→ Selection:

Starting the NIKA2 pipeline
To have the IDL pipeline continuously processing observations as they are produced, open a terminal and type:
$ ssh -X observer@nika2-a (ask the AoD for the password) $ IDL IDL> auto_nk_rta
You will see the message:
waiting for a new file to appear...
on the IDL prompt. It is also possible to reduce the scans manually. This can be achieved by typing:
IDL> nk_rta, scanID (e.g. '20151019s132')
where scanID is the corresponding identifier of the observation (as shown in the example) in the format YYYYMMDDsXXX, where YYYY is the year, MM the month, DD the day, and XXX the scan number.
Starting XEphem
XEphem is the software currently used at the IRAM 30m telescope to keep track of the position of astronomical sources on the sky. To start XEphem, open a terminal and type:
$ ssh -X mrt-lx3 $ xephem &
Then, click on the tab "View" and open the "Sky View". The "cross hair" shows the coordinates the telescope is pointing at. The filled blue circles are the pointing sources. The size of the circles is proportional to the flux of the target. To load the sources catalog of your project, click on the tab "Data" and go to "Files". In the new window go again to "Files" and select the catalog of the project that you are observing.
Pointing
In order to correct the pointing of the telescope in a given part of the sky choose a nearby pointing source (using e.g. XEphem) and type:
PAKO> source 0133+476 /cat *
Now launch the nkpoint script:
PAKO> @ nkpoint mode
where the keyword "mode" can adopt the values b for bright sources and f for faint sources (the l option for very faint sources that require the Lissajous pattern is no longer used). The pointing scans are currently reduced by the IDL pipeline. To obtain the pointing corrections, process the corresponding scan with the pipeline: "IDL> nk_rta, scanID". Once the pointing scan is processed, enter the new pointing corrections in azimuth (PnewX) and in elevation (PnewY) shown on the IDL prompt of the NIKA2 pipeline:
PAKO> set pointing PnewX PnewY
Focus
The focus needs to be monitored and it needs to be corrected online. This should be done every three hours or so in the Z direction and every 24 hours in the X and Y direction. To check the quality of the focus along X, Y or Z (i.e., the three axes of the subreflector), run:
PAKO> @ focusOTF-Z fz
Currently, this script will carry out 5 foci measurements in Z direction within a 1.6 mm range, centered at the fz value. In order to obtain the focus corrections, the corresponding scan number have to be processed by the IDL pipeline:
IDL> nk_rta, scanID1 (for measurement 1) IDL> nk_rta, scanID2 (for measurement 2) IDL> nk_rta, scanID3 (for measurement 3) IDL> nk_rta, scanID4 (for measurement 4) IDL> nk_rta, scanID5 (for measurement 5)

→ Brief: Extend the NIKA2 observing instructions above, picking up right after the five focus-measurement commands.

→ Data lines:
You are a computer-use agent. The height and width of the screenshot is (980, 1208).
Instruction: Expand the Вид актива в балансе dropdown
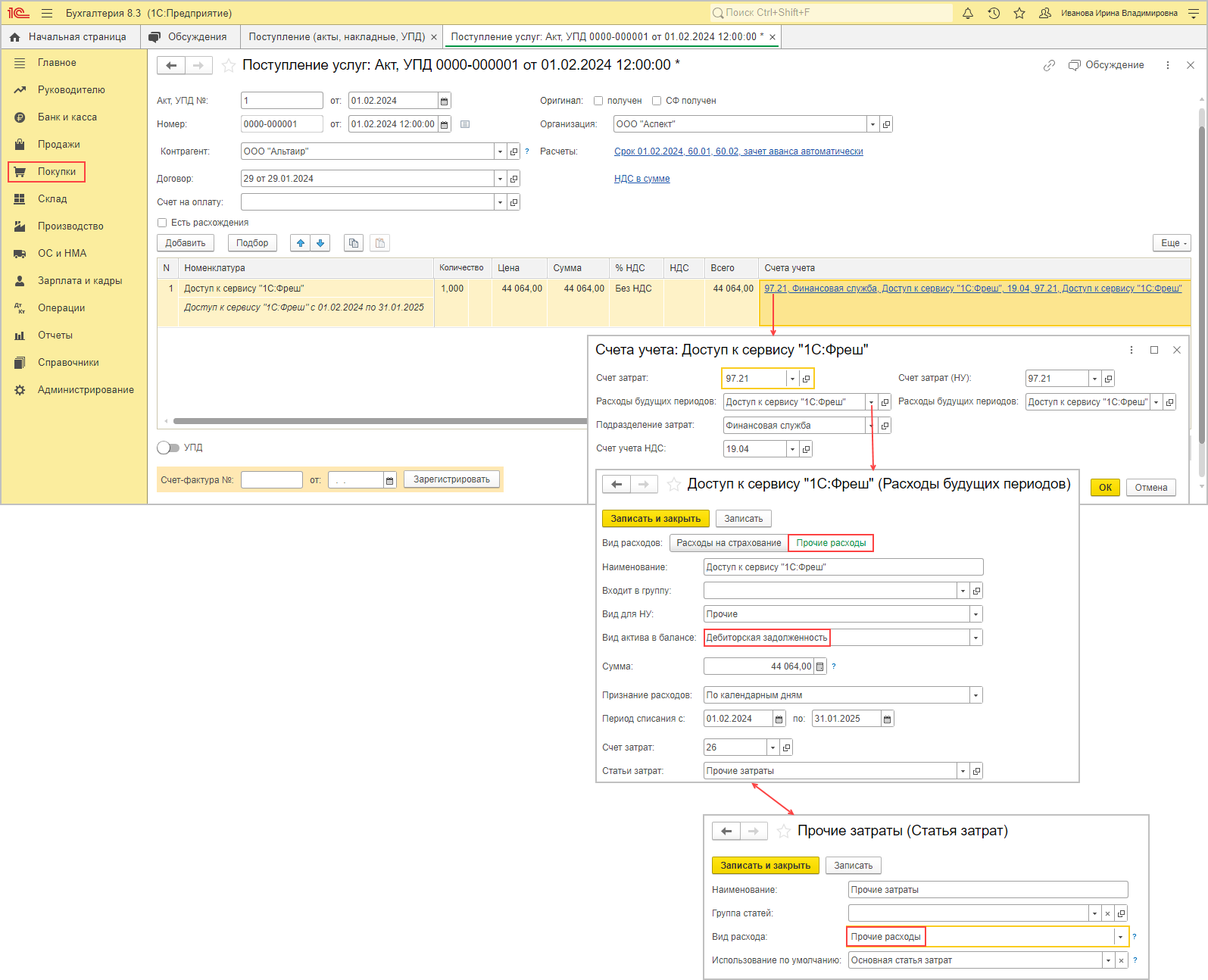point(975,638)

→ Result:
Then, all measured foci need to be procesed together by the "nk_focus_otf_2" routine of the IDL pipeline to perform the best focus fit in terms of the mesured Flux, beam FWHM, and beam ellipticity of the KID's. This can be achieved by runnning the following instruction in the IDL prompt:
IDL> nk_focus_otf_2,'YYYYMMDDs'+strtrim(SCANNUMBER+indgen(5),2)
where the ScanID is in the format YYYYMMDDsSCANNUMBER (e.g. '20151019s132'). Once the "nk_focus_otf_2" routine has finished, check the focus correction values displayed in the IDL prompt under "Fluxes" for the three arrays (A1, A2, & A3) and calculate the average value that will be used to correct the focus. Enter the new focus value (Fnew) as follows:
PAKO> set focus Fnew /dir axis
where axis is z (or x,y). The same procedure applies to the X and Y directions.
PAKO> @ focusOTF-X fx
PAKO> @ focusOTF-Y fy
(FOR THE X AND Y FOCUS MEASUREMENTS, THE PROCEDURE TO OBTAIN THE FINAL FOCUS CORRECTIONS NEEDS TO BE CLARIFIED: CHECKING THE RESIDUAL PLOTS BY EYE OR ADOPTING THE FOCUS CORRECTION CALCULATED BY THE IDL PIPELINE)
Beam map (needs to be updated once we have an standard procedure)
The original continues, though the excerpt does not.